DOCUMENT TEXT
◇ ◇ ◇ ◇ ◇ ◇ ◇
Affirming.
On March 29, 1933, Ned Tuggle was slain by Walter Shorter, for which Shorter was sentenced to life imprisonment. Upon appeal that judgment was reversed. See 252 Ky. 472,67 S.W.2d 695. He has been tried again and has again been sentenced to life imprisonment. We will not restate the facts, and will now state and dispose of the grounds urged for reversal.
The Refusal of a Continuance.
Shorter announced "not ready" and moved the court to continue his case because of the absence of his chief counsel, the Honorable J.M. Robsion, and on account
of the absence of material witnesses, and filed his affidavit setting forth what the testimony of those witnesses would be if present. As to the absence of counsel, this which is copied from Shepherd v. Com., 82 S.W. 378, 26 Ky. Law Rep. 698, exactly pictures the situation here and affords a complete answer:
"The counsel who was absent had some months before the trial been elected a representative in Congress, and at the time of trial was necessarily absent at the seat of government in his official capacity. Appellant had other counsel present, at the trial, whose reputation and standing as an attorney at law is of the best, and whose conduct of the defense shows every evidence of painstaking and competent attention. If continuance as a matter of right could be had on such grounds, it might be impossible to bring one charged with crime to trial at all."
Shorter was represented in the trial court and in this one by a man of vast learning and experience gained from years of practice, as well as a long service as a circuit judge, as a member of this court, and as Governor of this commonwealth. The defendant's present plight is not the result of any lack of skillful representation, but has resulted from lack of favorable evidence.
As to the evidence of his absent witnesses, we know not what that would be, for the defendant has not brought here his affidavit filed in support of this motion.
Alleged Errors in Evidence.
◇ ◇ ◇ ◇ ◇ ◇ ◇
PROVIDED RECORDS
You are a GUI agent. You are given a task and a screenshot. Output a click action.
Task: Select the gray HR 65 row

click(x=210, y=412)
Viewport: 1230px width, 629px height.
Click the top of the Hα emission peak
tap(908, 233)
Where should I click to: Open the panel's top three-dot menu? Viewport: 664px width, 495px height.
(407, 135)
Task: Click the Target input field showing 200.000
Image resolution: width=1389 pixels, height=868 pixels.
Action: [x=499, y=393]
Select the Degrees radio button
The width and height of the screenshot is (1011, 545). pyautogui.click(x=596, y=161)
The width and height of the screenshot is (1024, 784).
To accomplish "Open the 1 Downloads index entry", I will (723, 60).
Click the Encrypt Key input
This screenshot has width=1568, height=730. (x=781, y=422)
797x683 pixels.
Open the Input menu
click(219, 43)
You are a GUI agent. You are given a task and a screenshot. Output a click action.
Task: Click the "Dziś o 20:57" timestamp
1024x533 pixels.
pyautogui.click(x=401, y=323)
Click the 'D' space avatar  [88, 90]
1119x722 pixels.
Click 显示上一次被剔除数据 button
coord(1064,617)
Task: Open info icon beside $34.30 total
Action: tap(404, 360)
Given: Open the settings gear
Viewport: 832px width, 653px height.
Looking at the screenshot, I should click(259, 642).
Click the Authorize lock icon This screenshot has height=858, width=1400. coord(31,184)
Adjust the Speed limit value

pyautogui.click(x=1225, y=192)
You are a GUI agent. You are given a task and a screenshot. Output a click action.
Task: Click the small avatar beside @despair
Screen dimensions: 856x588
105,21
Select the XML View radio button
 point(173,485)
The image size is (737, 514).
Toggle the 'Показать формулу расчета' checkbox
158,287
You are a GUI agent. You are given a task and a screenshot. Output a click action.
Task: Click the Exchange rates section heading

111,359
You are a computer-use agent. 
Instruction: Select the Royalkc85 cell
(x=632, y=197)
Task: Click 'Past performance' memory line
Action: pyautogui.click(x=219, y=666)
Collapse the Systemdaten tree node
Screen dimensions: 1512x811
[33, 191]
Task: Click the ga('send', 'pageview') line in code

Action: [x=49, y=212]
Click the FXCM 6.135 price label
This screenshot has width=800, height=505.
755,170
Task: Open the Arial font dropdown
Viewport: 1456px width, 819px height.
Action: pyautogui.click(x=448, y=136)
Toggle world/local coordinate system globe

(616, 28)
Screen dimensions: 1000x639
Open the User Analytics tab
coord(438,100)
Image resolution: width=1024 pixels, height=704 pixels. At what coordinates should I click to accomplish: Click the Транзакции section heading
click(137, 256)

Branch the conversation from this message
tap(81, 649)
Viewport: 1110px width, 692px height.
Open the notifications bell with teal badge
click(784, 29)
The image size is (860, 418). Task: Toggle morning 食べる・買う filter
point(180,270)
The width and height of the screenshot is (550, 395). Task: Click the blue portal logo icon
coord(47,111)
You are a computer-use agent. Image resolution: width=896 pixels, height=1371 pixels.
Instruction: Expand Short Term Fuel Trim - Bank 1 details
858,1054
◇ ◇ ◇ ◇ ◇ ◇ ◇
COMPLETE THE FOLLOWING
**1)** In the court opinion, rewrite the passage starting at "Shorter was represented" and ending at "Errors in Evidence.", swapping in "missing witnesses" wherever "absent witnesses" appears.
**2)** Check each statement against the court opinion and mark it yes or no: (a) Shorter's first life sentence was reversed on appeal. (b) The defendant brought to this court the affidavit he filed about his absent witnesses. (c) Ned Tuggle was slain in 1934.

SOLUTIONS BY TASK
**1)**
Shorter was represented in the trial court and in this one by a man of vast learning and experience gained from years of practice, as well as a long service as a circuit judge, as a member of this court, and as Governor of this commonwealth. The defendant's present plight is not the result of any lack of skillful representation, but has resulted from lack of favorable evidence.
As to the evidence of his missing witnesses, we know not what that would be, for the defendant has not brought here his affidavit filed in support of this motion.
Alleged Errors in Evidence.

**2)**
(a) Yes: "Upon appeal that judgment was reversed."
(b) No: "the defendant has not brought here his affidavit filed in support of this motion."
(c) No: "On March 29, 1933, Ned Tuggle was slain by Walter Shorter"